PROMPT.
Although the records contain pictures, none belong in the copy: restate word for word only the lines from the one with "The width and" through the one with "This screenshot has", both included.

DATA EXTRACT.

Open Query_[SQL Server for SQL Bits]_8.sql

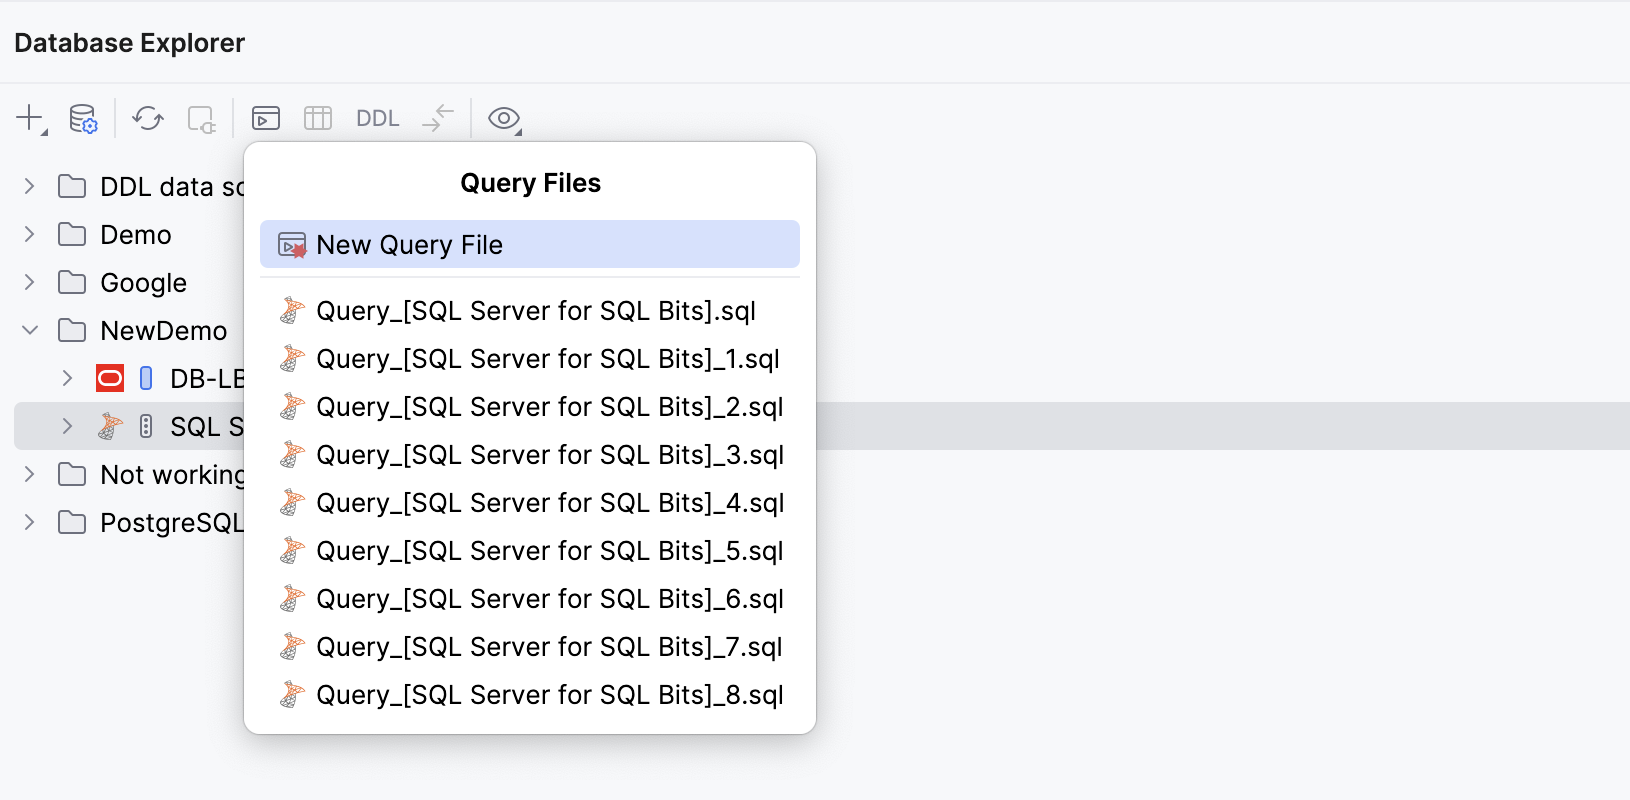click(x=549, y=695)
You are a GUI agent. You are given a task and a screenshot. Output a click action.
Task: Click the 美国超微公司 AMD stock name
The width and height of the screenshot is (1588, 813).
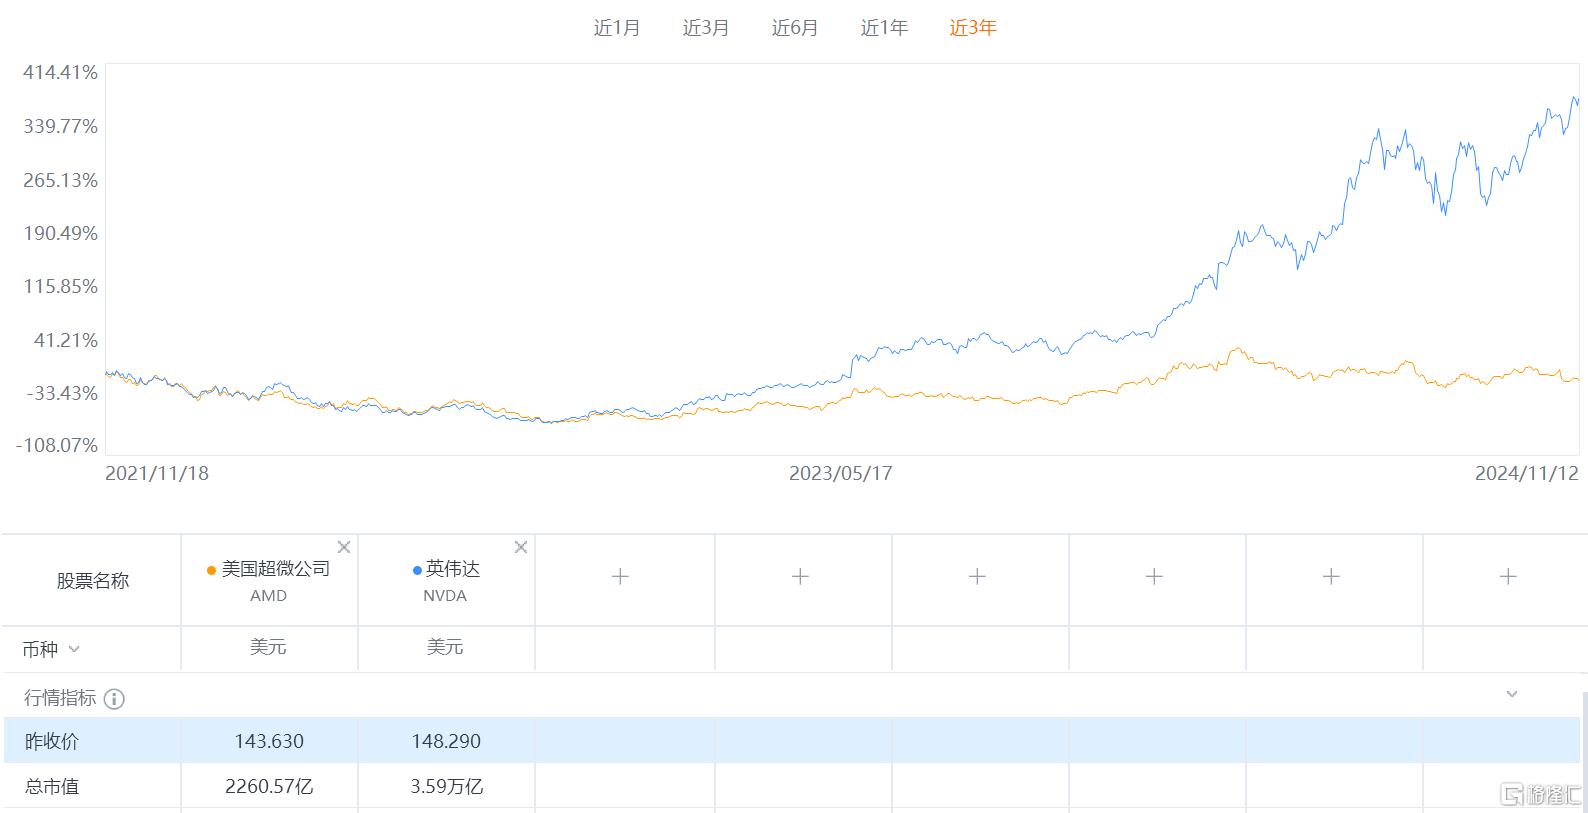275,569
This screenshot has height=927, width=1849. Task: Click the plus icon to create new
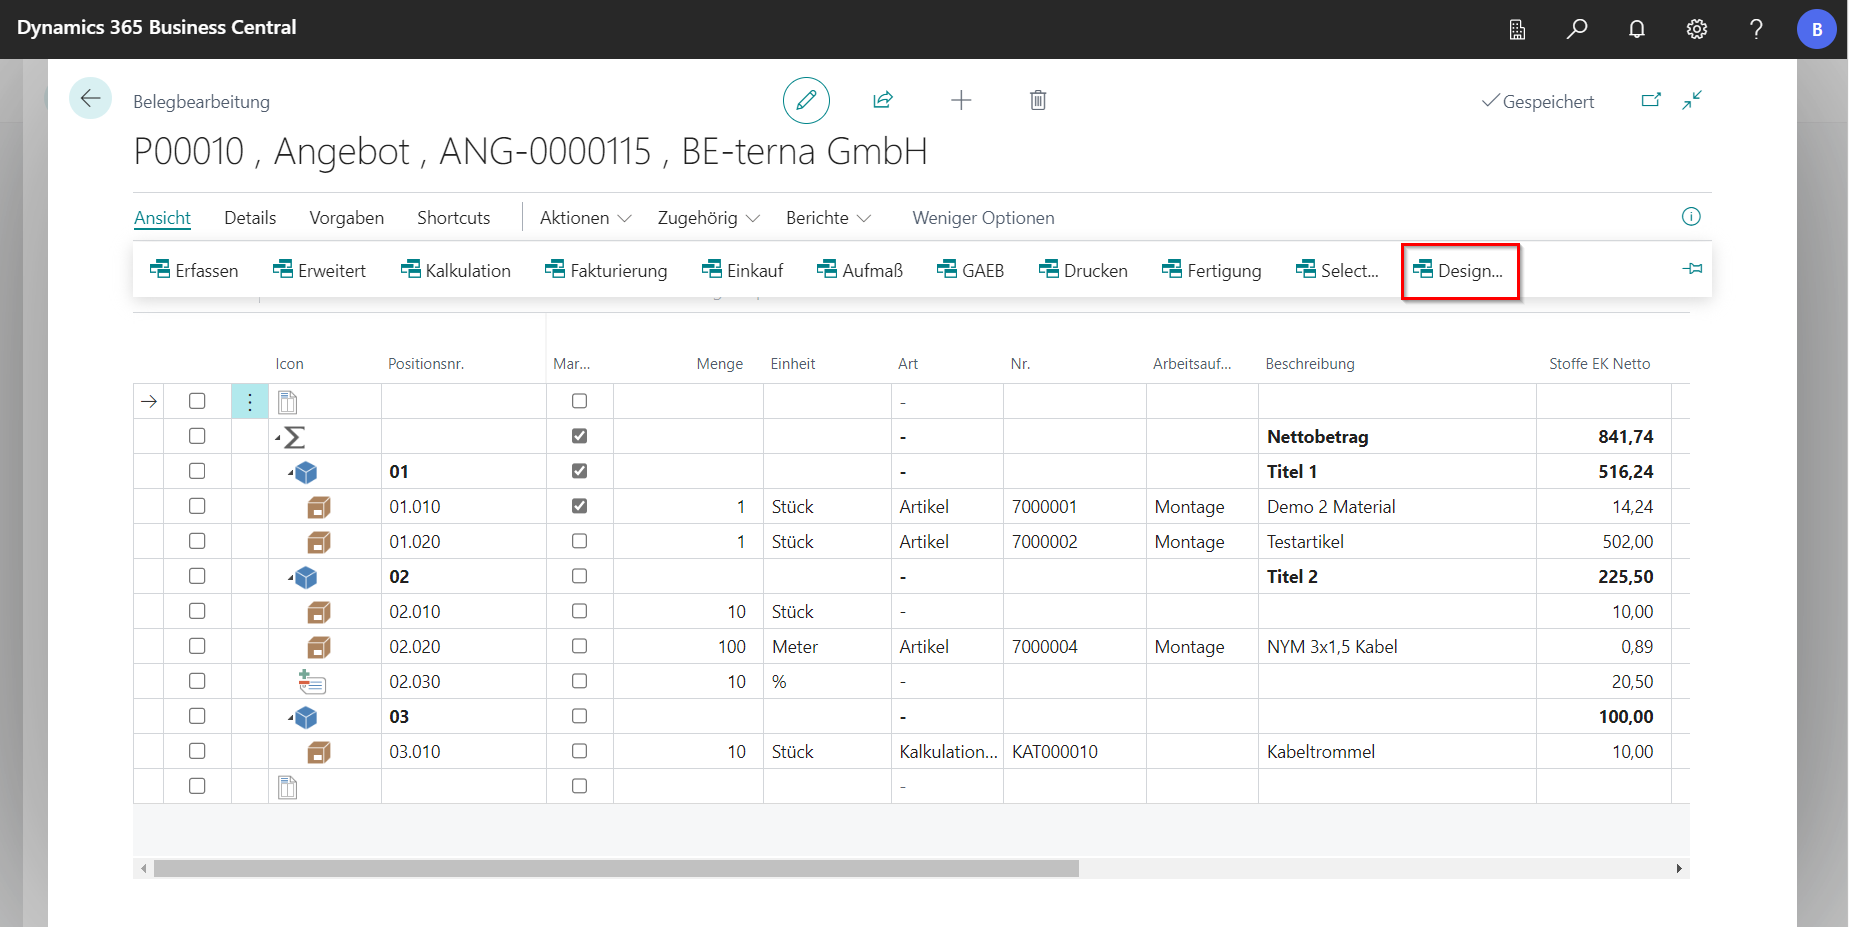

--

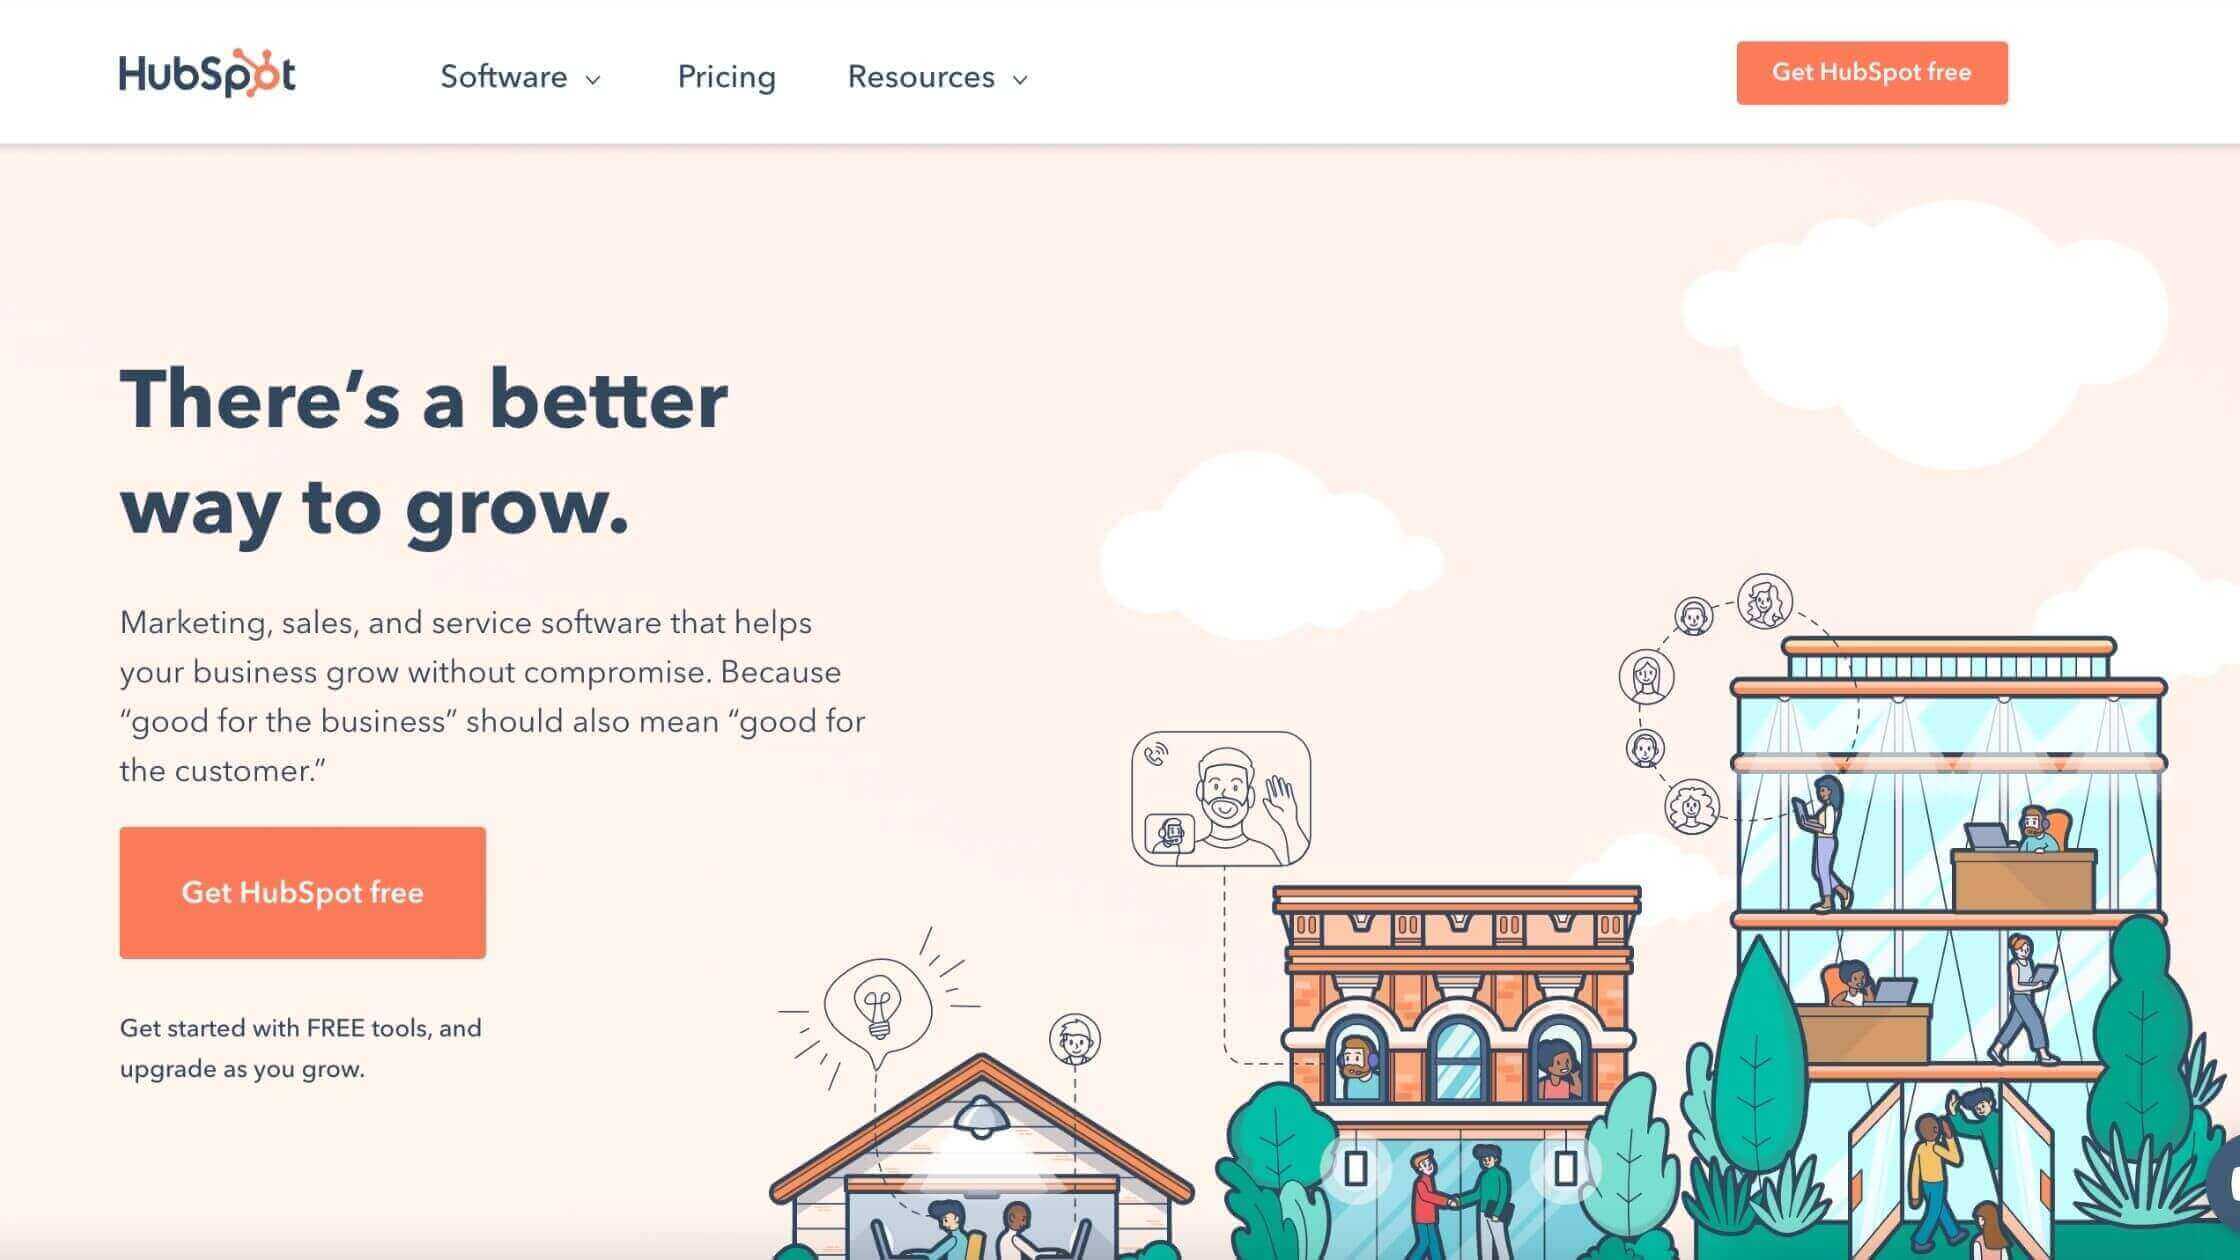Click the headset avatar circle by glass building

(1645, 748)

TASK RESULT.
The width and height of the screenshot is (1588, 813).
275,569
This screenshot has height=927, width=1849. Task: Click the plus icon to create new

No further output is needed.